[EXERCISE INPUT Boundary: Start]

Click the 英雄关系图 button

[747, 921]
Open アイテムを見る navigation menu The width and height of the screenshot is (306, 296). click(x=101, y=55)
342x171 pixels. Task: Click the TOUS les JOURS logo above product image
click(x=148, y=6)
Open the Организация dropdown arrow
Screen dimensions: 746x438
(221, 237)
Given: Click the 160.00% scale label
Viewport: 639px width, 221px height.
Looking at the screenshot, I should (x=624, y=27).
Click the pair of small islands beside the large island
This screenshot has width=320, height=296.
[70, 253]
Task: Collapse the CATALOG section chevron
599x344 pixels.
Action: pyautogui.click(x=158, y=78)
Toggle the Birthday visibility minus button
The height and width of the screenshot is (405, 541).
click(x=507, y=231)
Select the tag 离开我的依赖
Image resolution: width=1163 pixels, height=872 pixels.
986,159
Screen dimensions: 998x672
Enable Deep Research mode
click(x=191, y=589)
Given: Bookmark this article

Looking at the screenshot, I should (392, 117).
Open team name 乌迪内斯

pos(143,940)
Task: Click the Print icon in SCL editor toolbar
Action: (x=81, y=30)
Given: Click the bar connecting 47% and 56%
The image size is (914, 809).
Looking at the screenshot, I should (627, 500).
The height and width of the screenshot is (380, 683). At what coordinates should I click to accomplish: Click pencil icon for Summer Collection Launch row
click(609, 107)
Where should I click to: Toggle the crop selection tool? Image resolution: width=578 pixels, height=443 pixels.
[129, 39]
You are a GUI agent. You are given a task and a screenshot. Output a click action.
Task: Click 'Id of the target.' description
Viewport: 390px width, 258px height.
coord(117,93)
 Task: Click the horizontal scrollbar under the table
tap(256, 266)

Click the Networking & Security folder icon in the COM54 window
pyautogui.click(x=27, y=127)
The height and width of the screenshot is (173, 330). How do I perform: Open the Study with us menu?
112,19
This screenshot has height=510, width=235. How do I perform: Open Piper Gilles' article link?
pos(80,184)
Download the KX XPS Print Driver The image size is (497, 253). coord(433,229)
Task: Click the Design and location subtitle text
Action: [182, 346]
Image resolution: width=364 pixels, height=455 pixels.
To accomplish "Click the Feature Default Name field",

[EXERCISE INPUT Boundary: End]

WHAT TO PRODUCE.
Please transcribe all of the records, keeping every line exactly as it is.

PROBLEM SOLUTION.
Click the 英雄关系图 button

[747, 921]
Open アイテムを見る navigation menu The width and height of the screenshot is (306, 296). click(x=101, y=55)
342x171 pixels. Task: Click the TOUS les JOURS logo above product image
click(x=148, y=6)
Open the Организация dropdown arrow
Screen dimensions: 746x438
(221, 237)
Given: Click the 160.00% scale label
Viewport: 639px width, 221px height.
Looking at the screenshot, I should (x=624, y=27).
Click the pair of small islands beside the large island
This screenshot has width=320, height=296.
[70, 253]
Task: Collapse the CATALOG section chevron
599x344 pixels.
Action: pyautogui.click(x=158, y=78)
Toggle the Birthday visibility minus button
The height and width of the screenshot is (405, 541).
click(x=507, y=231)
Select the tag 离开我的依赖
Image resolution: width=1163 pixels, height=872 pixels.
986,159
Screen dimensions: 998x672
Enable Deep Research mode
click(x=191, y=589)
Given: Bookmark this article

Looking at the screenshot, I should (392, 117).
Open team name 乌迪内斯

pos(143,940)
Task: Click the Print icon in SCL editor toolbar
Action: (x=81, y=30)
Given: Click the bar connecting 47% and 56%
The image size is (914, 809).
Looking at the screenshot, I should (627, 500).
The height and width of the screenshot is (380, 683). At what coordinates should I click to accomplish: Click pencil icon for Summer Collection Launch row
click(609, 107)
Where should I click to: Toggle the crop selection tool? Image resolution: width=578 pixels, height=443 pixels.
[129, 39]
You are a GUI agent. You are given a task and a screenshot. Output a click action.
Task: Click 'Id of the target.' description
Viewport: 390px width, 258px height.
coord(117,93)
 Task: Click the horizontal scrollbar under the table
tap(256, 266)

Click the Networking & Security folder icon in the COM54 window
pyautogui.click(x=27, y=127)
The height and width of the screenshot is (173, 330). How do I perform: Open the Study with us menu?
112,19
This screenshot has height=510, width=235. How do I perform: Open Piper Gilles' article link?
pos(80,184)
Download the KX XPS Print Driver The image size is (497, 253). coord(433,229)
Task: Click the Design and location subtitle text
Action: [182, 346]
Image resolution: width=364 pixels, height=455 pixels.
To accomplish "Click the Feature Default Name field",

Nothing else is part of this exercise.